Lo que casi todo el mundo supone
Que evitar el mal tiempo consiste en consultar la previsión más a menudo.
Mirar más no es la respuesta
Abrir la aplicación del tiempo cinco veces no mejora la previsión; mejora la ansiedad. Lo que cambia el resultado es mirarla en el momento en que se elige una hora, y ese es un momento completamente distinto.
Ese momento ocurre en el calendario. Si el tiempo no está ahí, la decisión se toma sin él y se corrige después.

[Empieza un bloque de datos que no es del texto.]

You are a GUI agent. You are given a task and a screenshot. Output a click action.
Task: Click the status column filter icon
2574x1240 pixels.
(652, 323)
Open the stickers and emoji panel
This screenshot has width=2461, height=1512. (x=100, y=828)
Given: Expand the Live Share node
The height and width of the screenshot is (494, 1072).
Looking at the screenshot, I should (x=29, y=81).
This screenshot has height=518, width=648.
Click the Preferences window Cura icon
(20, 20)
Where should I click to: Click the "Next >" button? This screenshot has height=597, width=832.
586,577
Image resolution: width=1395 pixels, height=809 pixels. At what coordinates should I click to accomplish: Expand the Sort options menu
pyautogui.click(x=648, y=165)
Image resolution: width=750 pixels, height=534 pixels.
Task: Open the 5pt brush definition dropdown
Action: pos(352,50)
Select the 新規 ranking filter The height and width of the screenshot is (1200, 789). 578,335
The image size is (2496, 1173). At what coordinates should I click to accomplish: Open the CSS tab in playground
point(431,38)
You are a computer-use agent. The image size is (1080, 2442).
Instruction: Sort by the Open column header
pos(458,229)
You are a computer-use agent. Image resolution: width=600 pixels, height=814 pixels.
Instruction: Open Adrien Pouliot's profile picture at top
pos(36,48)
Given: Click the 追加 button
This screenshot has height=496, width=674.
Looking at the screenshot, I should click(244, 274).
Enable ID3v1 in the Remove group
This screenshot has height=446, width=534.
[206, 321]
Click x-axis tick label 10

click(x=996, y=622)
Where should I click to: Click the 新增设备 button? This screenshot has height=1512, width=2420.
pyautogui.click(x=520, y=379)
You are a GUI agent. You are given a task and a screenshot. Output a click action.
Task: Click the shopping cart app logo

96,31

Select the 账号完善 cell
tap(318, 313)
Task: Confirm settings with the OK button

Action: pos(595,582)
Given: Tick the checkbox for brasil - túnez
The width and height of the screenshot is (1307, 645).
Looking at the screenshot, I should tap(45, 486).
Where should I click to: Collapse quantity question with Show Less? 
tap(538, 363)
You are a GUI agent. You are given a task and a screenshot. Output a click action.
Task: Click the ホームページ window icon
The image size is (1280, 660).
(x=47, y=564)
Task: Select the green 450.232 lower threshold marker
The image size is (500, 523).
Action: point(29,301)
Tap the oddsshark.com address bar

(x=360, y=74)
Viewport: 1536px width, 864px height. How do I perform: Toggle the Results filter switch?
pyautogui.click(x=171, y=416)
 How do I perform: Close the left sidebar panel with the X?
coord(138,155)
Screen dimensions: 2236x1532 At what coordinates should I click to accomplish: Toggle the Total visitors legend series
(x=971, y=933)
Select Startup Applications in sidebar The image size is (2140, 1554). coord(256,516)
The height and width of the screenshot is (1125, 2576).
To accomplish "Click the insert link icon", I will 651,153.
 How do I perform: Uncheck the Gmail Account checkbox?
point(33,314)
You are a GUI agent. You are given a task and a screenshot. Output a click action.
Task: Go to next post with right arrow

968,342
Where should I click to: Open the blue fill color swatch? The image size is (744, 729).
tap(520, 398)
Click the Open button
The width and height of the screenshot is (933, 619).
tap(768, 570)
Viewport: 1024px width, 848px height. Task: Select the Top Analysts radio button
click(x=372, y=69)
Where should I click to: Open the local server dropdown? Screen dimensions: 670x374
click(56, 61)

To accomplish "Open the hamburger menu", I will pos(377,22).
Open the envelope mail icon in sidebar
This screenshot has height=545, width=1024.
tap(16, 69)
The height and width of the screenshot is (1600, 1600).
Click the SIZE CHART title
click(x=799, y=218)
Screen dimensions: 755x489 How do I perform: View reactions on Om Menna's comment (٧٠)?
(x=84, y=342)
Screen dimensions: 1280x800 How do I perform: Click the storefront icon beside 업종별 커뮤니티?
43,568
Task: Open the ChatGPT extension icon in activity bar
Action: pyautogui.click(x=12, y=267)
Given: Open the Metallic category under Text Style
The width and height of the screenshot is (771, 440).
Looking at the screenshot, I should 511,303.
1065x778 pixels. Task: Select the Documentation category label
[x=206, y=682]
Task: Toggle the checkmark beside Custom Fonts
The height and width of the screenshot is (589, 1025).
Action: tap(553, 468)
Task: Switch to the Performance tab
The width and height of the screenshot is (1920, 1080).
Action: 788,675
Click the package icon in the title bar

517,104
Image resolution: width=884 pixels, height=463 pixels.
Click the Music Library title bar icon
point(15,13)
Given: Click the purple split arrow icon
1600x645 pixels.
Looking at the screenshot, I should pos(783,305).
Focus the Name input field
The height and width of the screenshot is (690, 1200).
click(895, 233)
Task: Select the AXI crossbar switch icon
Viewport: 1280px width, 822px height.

Elegir el hueco contra la semana
Mire la semana con las condiciones detrás y la elección suele hacerse sola. Dos tardes posibles, una seca: no hay nada que deliberar.
El hábito que merece la pena es pequeño: antes de colocar algo al aire libre, mire la banda, no otra aplicación.
Después, las horas y no el día
Una vez que el evento existe, la previsión que importa es la suya. Un día puede ser lluvioso y sus dos horas secas, y el resumen diario no se lo dirá nunca.
Mueva antes de cancelar. Una hora en cualquier dirección rescata más planes que cualquier cantidad de comprobaciones.
Las cifras
| Qué describe | Valor |
|---|---|
| Días de antelación contra los que colocar un plan | 14 |
Qué aspecto tiene
Qué hacer
- Coloque los eventos al aire libre desde la vista de semana, con las condiciones a la vista.
- Dos días antes, consulte las horas del evento y no su día.
- Desplace una hora antes de abandonar el plan.
- Para algo a más de una semana, elija el día y acepte que lo afinará luego.